::: Data listing

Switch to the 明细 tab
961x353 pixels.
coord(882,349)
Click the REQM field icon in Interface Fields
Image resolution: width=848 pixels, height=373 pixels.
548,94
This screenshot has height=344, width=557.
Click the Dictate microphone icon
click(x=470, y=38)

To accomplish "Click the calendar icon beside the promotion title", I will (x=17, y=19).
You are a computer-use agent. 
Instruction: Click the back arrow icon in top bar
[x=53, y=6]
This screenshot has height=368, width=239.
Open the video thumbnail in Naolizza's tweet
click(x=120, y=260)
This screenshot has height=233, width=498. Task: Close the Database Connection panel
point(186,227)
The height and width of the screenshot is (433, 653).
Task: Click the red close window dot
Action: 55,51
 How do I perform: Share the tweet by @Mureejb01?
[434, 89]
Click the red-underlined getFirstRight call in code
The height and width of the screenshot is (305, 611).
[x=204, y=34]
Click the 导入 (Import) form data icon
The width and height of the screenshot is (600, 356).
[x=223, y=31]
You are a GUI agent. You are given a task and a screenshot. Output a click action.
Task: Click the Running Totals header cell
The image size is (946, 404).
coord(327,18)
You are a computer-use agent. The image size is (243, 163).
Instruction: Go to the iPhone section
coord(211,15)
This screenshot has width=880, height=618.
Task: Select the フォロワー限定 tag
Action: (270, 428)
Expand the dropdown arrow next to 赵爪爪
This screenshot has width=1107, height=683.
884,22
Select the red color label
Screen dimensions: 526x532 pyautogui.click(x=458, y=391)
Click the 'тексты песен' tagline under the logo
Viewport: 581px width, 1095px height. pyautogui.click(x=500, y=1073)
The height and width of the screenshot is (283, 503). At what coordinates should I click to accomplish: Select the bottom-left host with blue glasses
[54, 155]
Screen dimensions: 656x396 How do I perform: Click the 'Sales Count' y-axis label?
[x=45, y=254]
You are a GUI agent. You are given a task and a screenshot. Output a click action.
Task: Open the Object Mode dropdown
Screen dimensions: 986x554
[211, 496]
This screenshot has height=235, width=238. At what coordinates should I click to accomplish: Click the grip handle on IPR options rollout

::::::

Problem:
Rewrite all of the records above, replacing "Instruction" with "Goal" wherever it occurs and keeping everything else the same.

Right answer:
Switch to the 明细 tab
961x353 pixels.
coord(882,349)
Click the REQM field icon in Interface Fields
Image resolution: width=848 pixels, height=373 pixels.
548,94
This screenshot has height=344, width=557.
Click the Dictate microphone icon
click(x=470, y=38)

To accomplish "Click the calendar icon beside the promotion title", I will (x=17, y=19).
You are a computer-use agent. 
Goal: Click the back arrow icon in top bar
[x=53, y=6]
This screenshot has height=368, width=239.
Open the video thumbnail in Naolizza's tweet
click(x=120, y=260)
This screenshot has height=233, width=498. Task: Close the Database Connection panel
point(186,227)
The height and width of the screenshot is (433, 653).
Task: Click the red close window dot
Action: 55,51
 How do I perform: Share the tweet by @Mureejb01?
[434, 89]
Click the red-underlined getFirstRight call in code
The height and width of the screenshot is (305, 611).
[x=204, y=34]
Click the 导入 (Import) form data icon
The width and height of the screenshot is (600, 356).
[x=223, y=31]
You are a GUI agent. You are given a task and a screenshot. Output a click action.
Task: Click the Running Totals header cell
The image size is (946, 404).
coord(327,18)
You are a computer-use agent. The image size is (243, 163).
Goal: Go to the iPhone section
coord(211,15)
This screenshot has width=880, height=618.
Task: Select the フォロワー限定 tag
Action: (270, 428)
Expand the dropdown arrow next to 赵爪爪
This screenshot has width=1107, height=683.
884,22
Select the red color label
Screen dimensions: 526x532 pyautogui.click(x=458, y=391)
Click the 'тексты песен' tagline under the logo
Viewport: 581px width, 1095px height. pyautogui.click(x=500, y=1073)
The height and width of the screenshot is (283, 503). At what coordinates should I click to accomplish: Select the bottom-left host with blue glasses
[54, 155]
Screen dimensions: 656x396 How do I perform: Click the 'Sales Count' y-axis label?
[x=45, y=254]
You are a GUI agent. You are given a task and a screenshot. Output a click action.
Task: Open the Object Mode dropdown
Screen dimensions: 986x554
[211, 496]
This screenshot has height=235, width=238. At what coordinates should I click to accomplish: Click the grip handle on IPR options rollout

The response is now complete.